### TASK PROMPT
The output should hold exactly, and only, the lines from the line bearing "The width and height of the screenshot is (442, 422)." through the last line of the listing below, and no pictures.

### DATASET EXTRACT
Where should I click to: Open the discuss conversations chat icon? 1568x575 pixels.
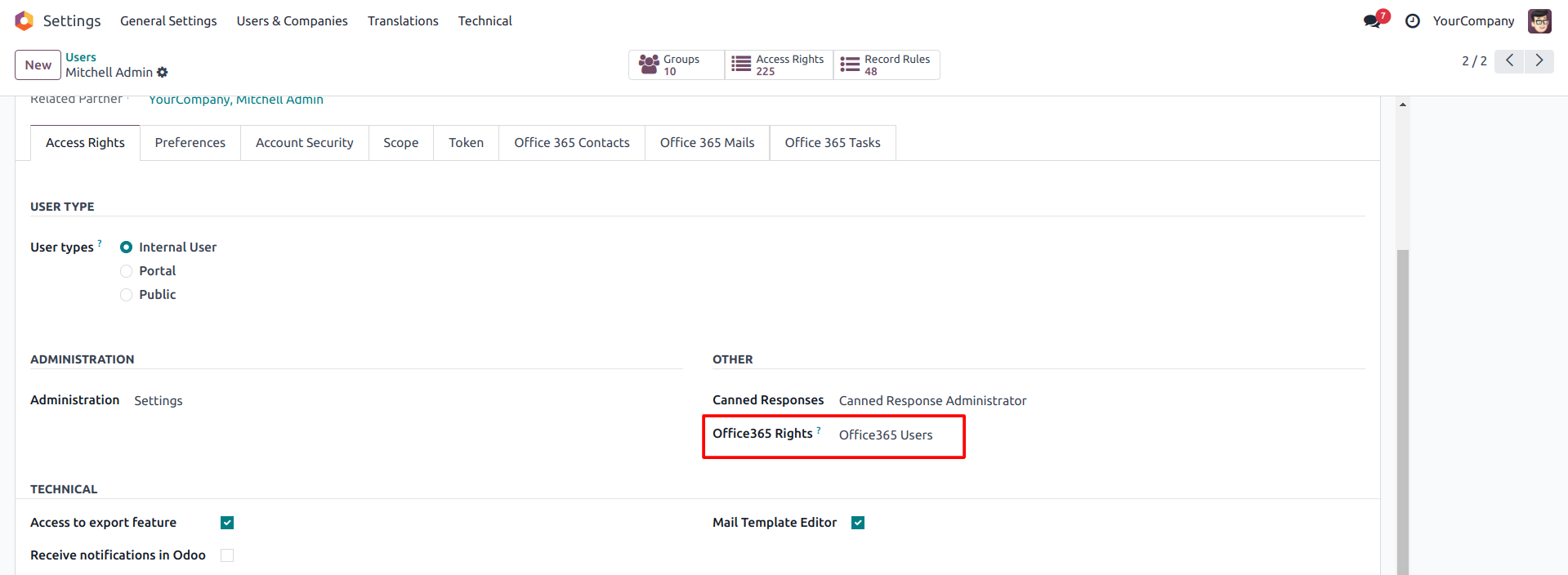[1372, 21]
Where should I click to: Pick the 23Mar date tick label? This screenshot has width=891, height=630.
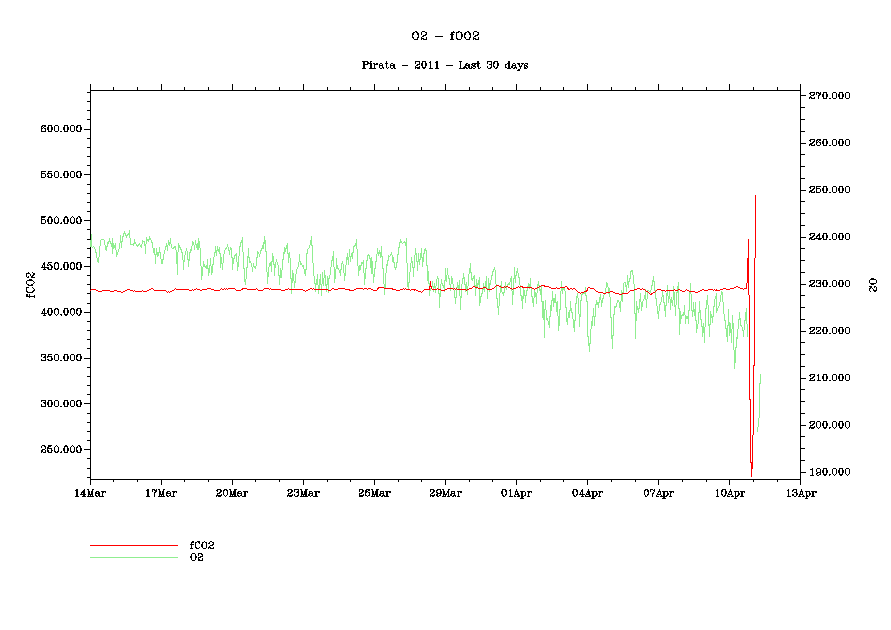pos(303,493)
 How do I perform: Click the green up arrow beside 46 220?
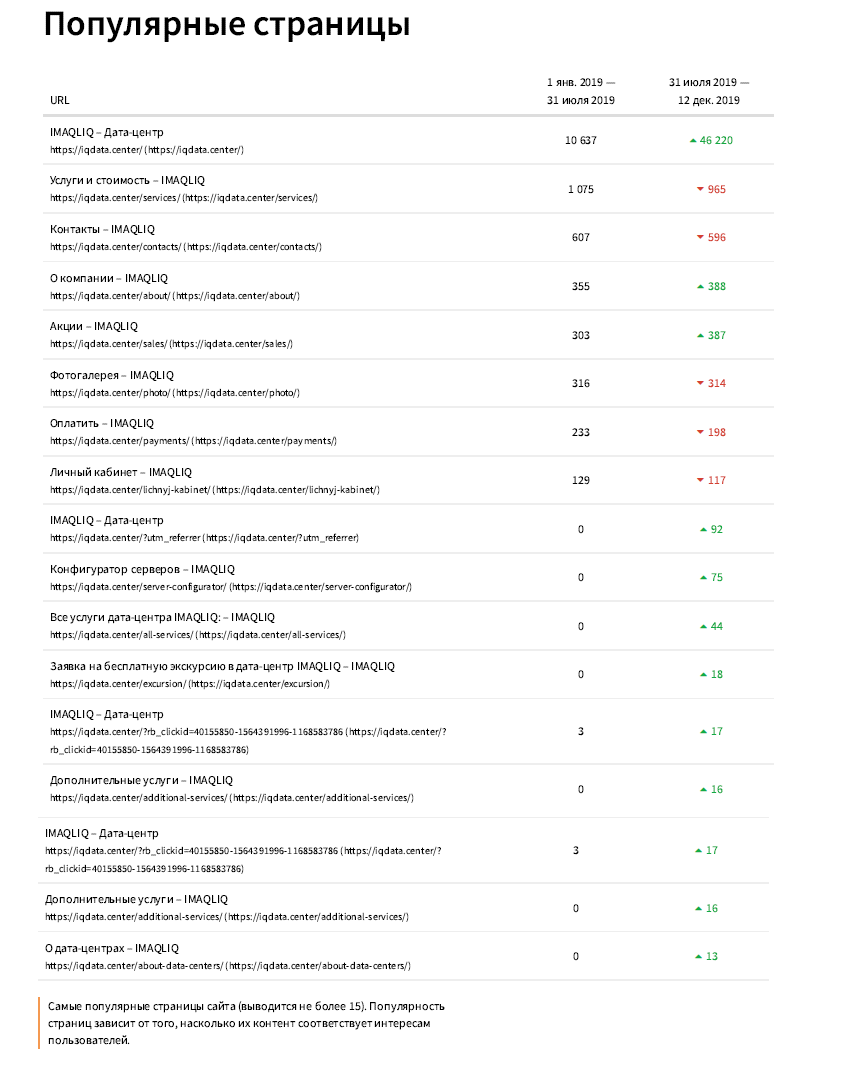[x=693, y=140]
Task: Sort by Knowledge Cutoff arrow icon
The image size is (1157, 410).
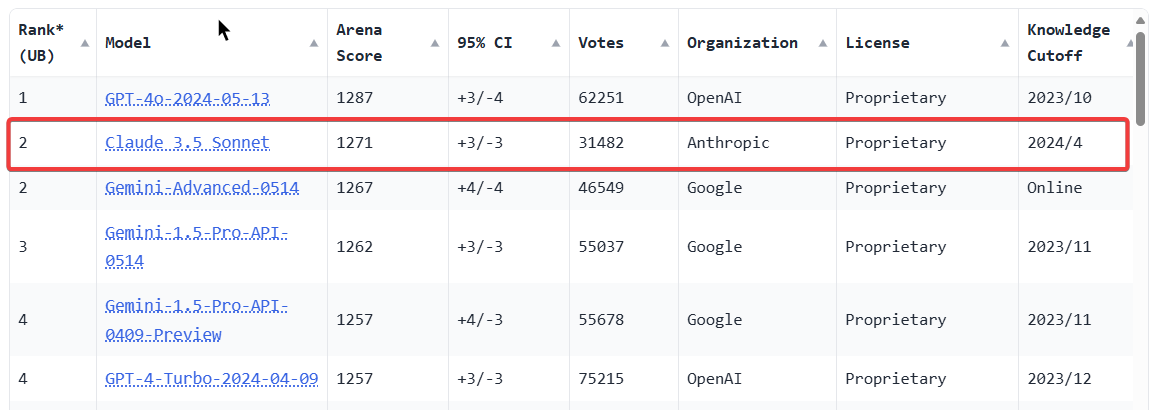Action: click(x=1130, y=44)
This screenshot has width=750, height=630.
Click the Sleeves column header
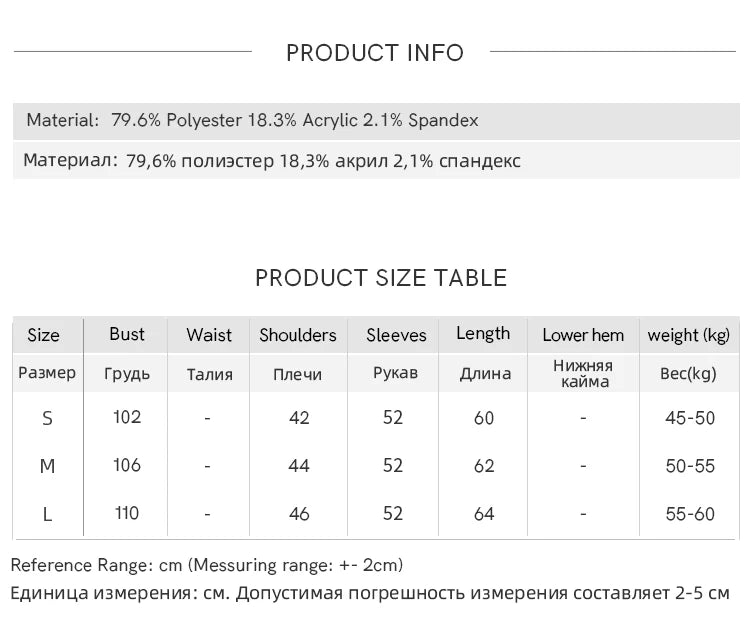click(396, 335)
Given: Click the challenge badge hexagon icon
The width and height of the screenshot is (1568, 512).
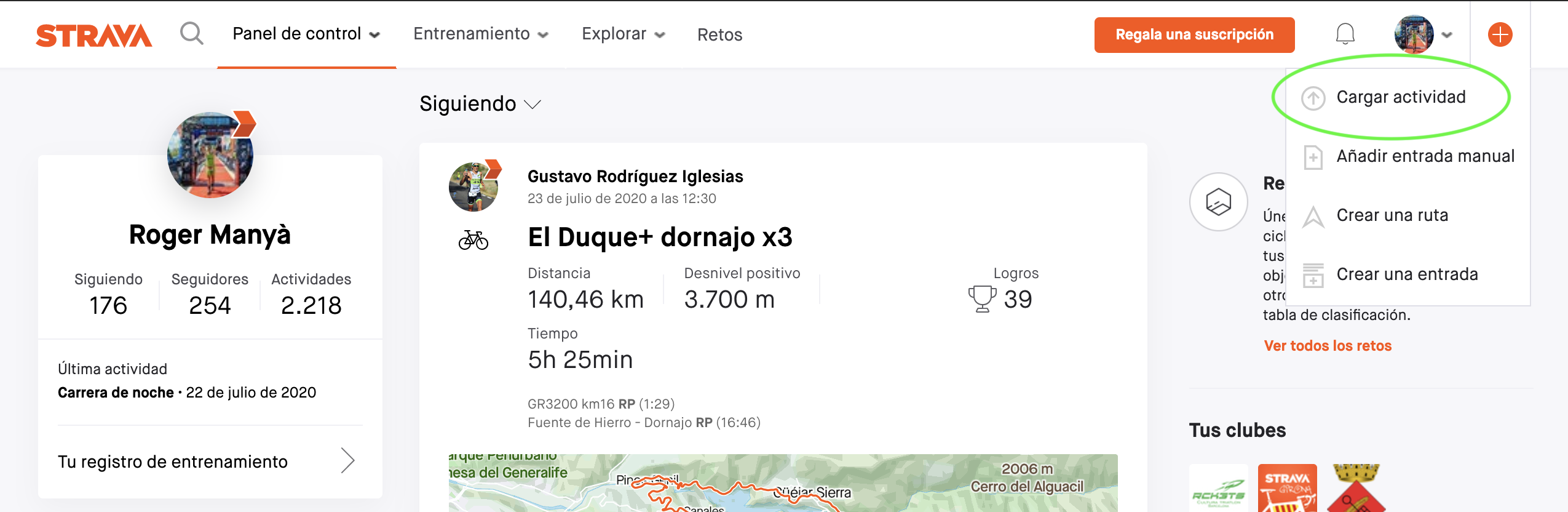Looking at the screenshot, I should (1218, 202).
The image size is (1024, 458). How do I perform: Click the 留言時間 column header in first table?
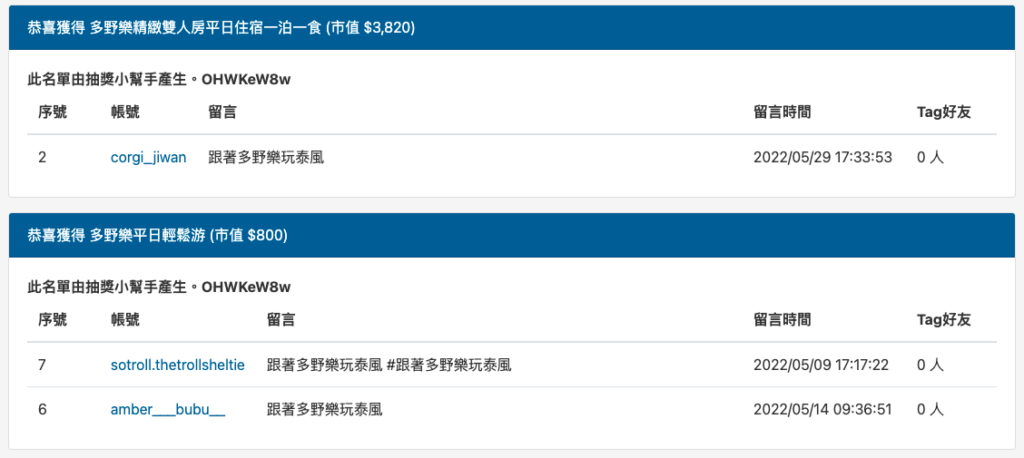coord(782,112)
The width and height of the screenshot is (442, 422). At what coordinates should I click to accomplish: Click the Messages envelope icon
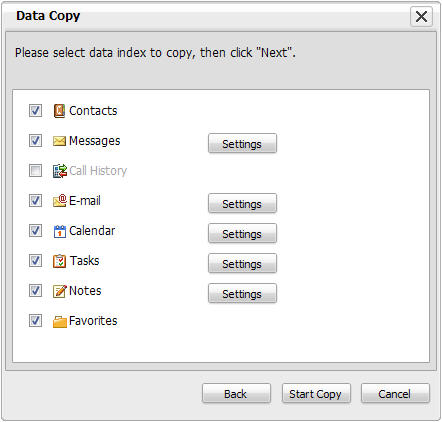59,141
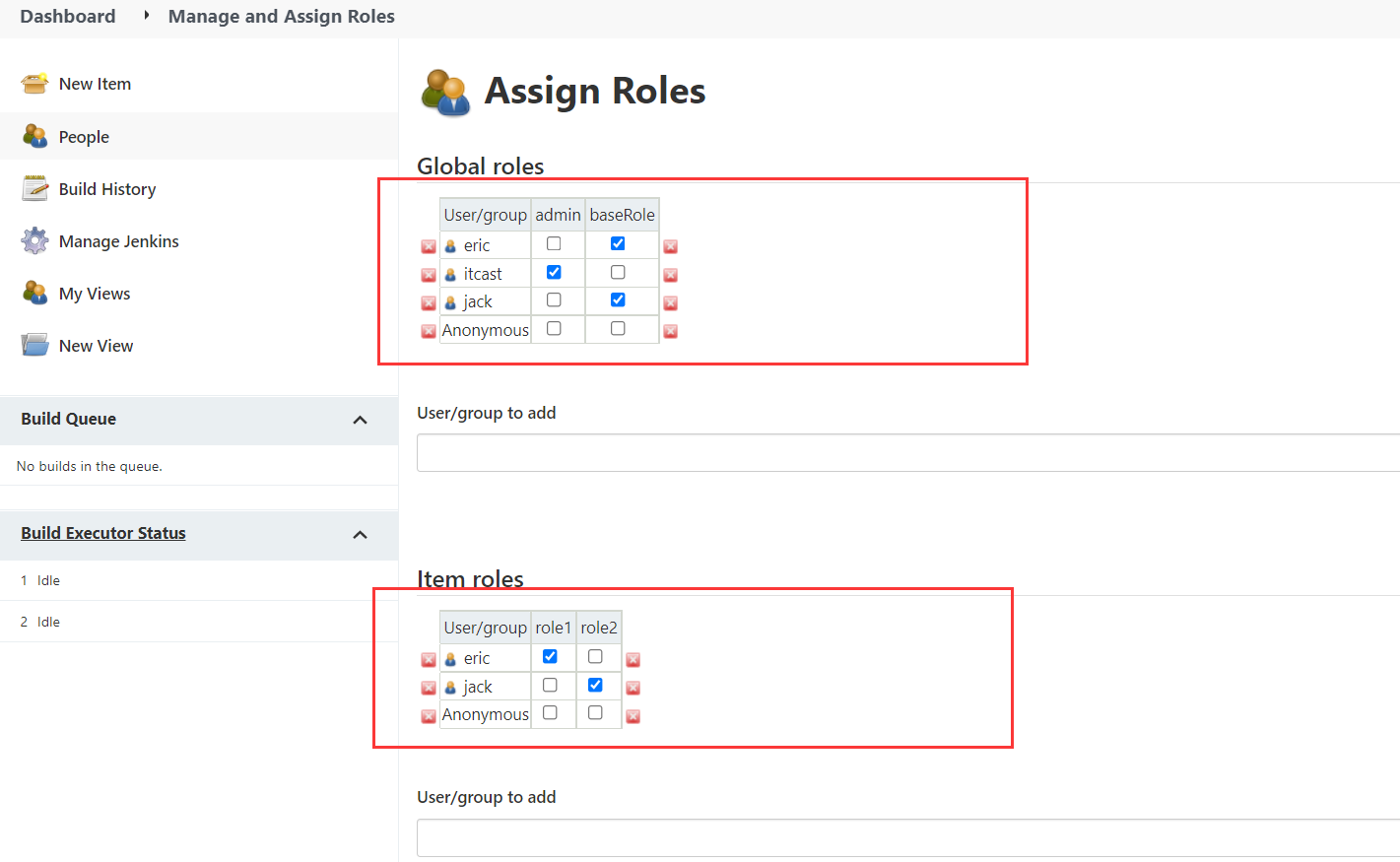Go to Dashboard breadcrumb link
The image size is (1400, 862).
[x=68, y=16]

### ANSWER AREA
The width and height of the screenshot is (442, 422). At what coordinates should I click to accomplish: Click the Messages envelope icon
59,141
Go to Dashboard breadcrumb link
The image size is (1400, 862).
[x=68, y=16]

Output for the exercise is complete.